In this chapter, we use the Python library mpi4py to introduce message passing and MPI. The mpi4py library of functions has several collective communication functions that are designed to work with arrays created using the Python library for numerical analysis computations called NumPy. As such, all examples involving lists employ NumPy arrays. Unlike Python lists, NumPy arrays hold only one type of data, and generally are faster and take up less space than Python lists that contain data of only one type. NumPy arrays are specifically designed for fast mathematical computations and can be reshaped to form matrices and other multi-dimensional data structures. A detailed discussion of numpy is beyond the scope of this book; for more about its features and available methods, we recommend consulting the documentation and available tutorials.
The SPMD Pattern¶
One of the foundational patterns in message passing is the single program multiple data (SPMD) pattern, where each process executes the same program, but on different units of data. The following program illustrates the concept of SPMD, where each process contains and produces its own small bit of data (in this case printing something about itself).
from mpi4py import MPI
def main():
comm = MPI.COMM_WORLD
id = comm.Get_rank() #number of the process running the code
numProcesses = comm.Get_size() #total number of processes running
myHostName = MPI.Get_processor_name() #machine name running the code
print("Greetings from process {} of {} on {}"\
.format(id, numProcesses, myHostName))
########## Run the main function
main()
Let’s look at each line in main() and the variables used:
comm
The fundamental notion with this type of computing is a process running independently on the computer. With one single program like this, we can specify that we want to start several processes, each of which can communicate. The mechanism for communication is initialized when the program starts up, and the object that represents the means of using communication between processes is called MPI.COMM_WORLD, which we place in the variable comm.id
Every process can identify itself with a number. We get that number by askingcomm
for it using theGet_rank()
function.numProcesses
It is helpful to know haw many processes have started up, because this can be specified differently every time you run this type of program. Askingcomm
for it is done with theGet_size()
function.myHostName
When you run this code on a cluster of computers, it is sometimes useful to know which computer is running a certain piece of code. A particular computer is often called a host, which is why we call this variablemyHostName
, and get it by askingcomm
to provide it with theGet_processor_name()
function.
These four variables are often used in every MPI program. The first three are often needed for writing correct programs, and the fourth one is often used for debugging and analysis of where certain computations are running.

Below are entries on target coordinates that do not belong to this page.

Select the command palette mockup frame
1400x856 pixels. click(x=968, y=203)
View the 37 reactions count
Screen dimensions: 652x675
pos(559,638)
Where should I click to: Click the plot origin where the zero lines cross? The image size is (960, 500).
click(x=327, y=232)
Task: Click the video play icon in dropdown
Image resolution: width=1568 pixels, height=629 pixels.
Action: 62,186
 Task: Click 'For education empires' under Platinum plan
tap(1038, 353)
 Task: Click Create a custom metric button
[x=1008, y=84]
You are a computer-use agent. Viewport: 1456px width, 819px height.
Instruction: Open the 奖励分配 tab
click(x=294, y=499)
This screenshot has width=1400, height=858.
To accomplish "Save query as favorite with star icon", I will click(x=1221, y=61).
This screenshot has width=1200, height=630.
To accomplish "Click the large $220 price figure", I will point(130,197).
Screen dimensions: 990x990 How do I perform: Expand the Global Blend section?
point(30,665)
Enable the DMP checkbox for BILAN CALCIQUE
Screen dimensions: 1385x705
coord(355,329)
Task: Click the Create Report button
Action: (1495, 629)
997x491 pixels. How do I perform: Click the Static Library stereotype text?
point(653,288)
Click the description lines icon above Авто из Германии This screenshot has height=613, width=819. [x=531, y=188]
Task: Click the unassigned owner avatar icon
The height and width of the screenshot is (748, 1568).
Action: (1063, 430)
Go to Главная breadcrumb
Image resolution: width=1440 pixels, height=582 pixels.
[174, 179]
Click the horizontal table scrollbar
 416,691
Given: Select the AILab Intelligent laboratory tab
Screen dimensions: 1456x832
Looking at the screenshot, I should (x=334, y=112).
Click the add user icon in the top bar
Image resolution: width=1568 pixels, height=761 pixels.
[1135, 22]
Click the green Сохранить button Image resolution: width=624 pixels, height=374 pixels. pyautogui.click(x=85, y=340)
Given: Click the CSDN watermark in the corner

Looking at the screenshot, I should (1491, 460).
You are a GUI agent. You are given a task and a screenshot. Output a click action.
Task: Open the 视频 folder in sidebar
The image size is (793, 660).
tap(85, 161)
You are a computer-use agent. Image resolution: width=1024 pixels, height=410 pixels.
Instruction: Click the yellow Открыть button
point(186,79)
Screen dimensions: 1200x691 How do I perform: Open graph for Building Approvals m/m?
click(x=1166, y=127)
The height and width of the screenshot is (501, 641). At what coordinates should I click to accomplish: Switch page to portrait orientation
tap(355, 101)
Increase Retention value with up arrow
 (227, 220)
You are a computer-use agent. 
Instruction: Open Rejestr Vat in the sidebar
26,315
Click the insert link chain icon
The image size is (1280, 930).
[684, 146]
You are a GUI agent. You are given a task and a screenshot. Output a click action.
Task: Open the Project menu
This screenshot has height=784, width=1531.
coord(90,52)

The fundamental idea of message passing programs can be illustrated like this:
Each process is set up within a communication network to be able to communicate with every other process via communication links. Each process is set up to have its own number, or id, which starts at 0.
Note
Each process holds its own copies of the above 4 data variables. So even though there is one single program, it is running multiple times in separate processes, each holding its own data values. This is the reason for the name of the pattern this code represents: single program, multiple data. The print line at the end of main()
represents the multiple different data output being produced by each process.
You can run the above program (stored in 00spmd.py
) using the following command:
python run.py ./00spmd.py 4
In this chapter, we use the wrapper file run.py
to execute the Python program using the general mpirun
command. The 4
signifies that the program will be run with 4
processes.
The Master-Worker Pattern¶
The master-worker is one of the most common patterns used in message passing programs. One node (designated the master) doles out tasks to a series of worker nodes that complete their assigned tasks and return the results (if any) to the master.
from mpi4py import MPI
def main():
comm = MPI.COMM_WORLD
id = comm.Get_rank() #number of the process running the code
numProcesses = comm.Get_size() #total number of processes running
myHostName = MPI.Get_processor_name() #machine name running the code
if id == 0:
print("Greetings from the master, {} of {} on {}"\
.format(id, numProcesses, myHostName))
else:
print("Greetings from a worker, {} of {} on {}"\
.format(id, numProcesses, myHostName))
########## Run the main function
main()
Run the program using the following command:
python run.py ./01masterWorker.py 4
What is different between this example and the previous one?
Exercises:
Rerun, using varying numbers of processes from 1 through 8 (i.e., vary the last argument to run.py).
Explain what stays the same and what changes as the number of processes changes.
The answer to the above question illustrates what we can do with this pattern: based on the process id, we can have one process carry out something different than the others. This concept is used a lot as a means to coordinate activities, where one process, often called the master, has the responsibility of handing out work and keeping track of results. We will see this in later examples.
Note
By convention, the master coordinating process is usually the process number 0.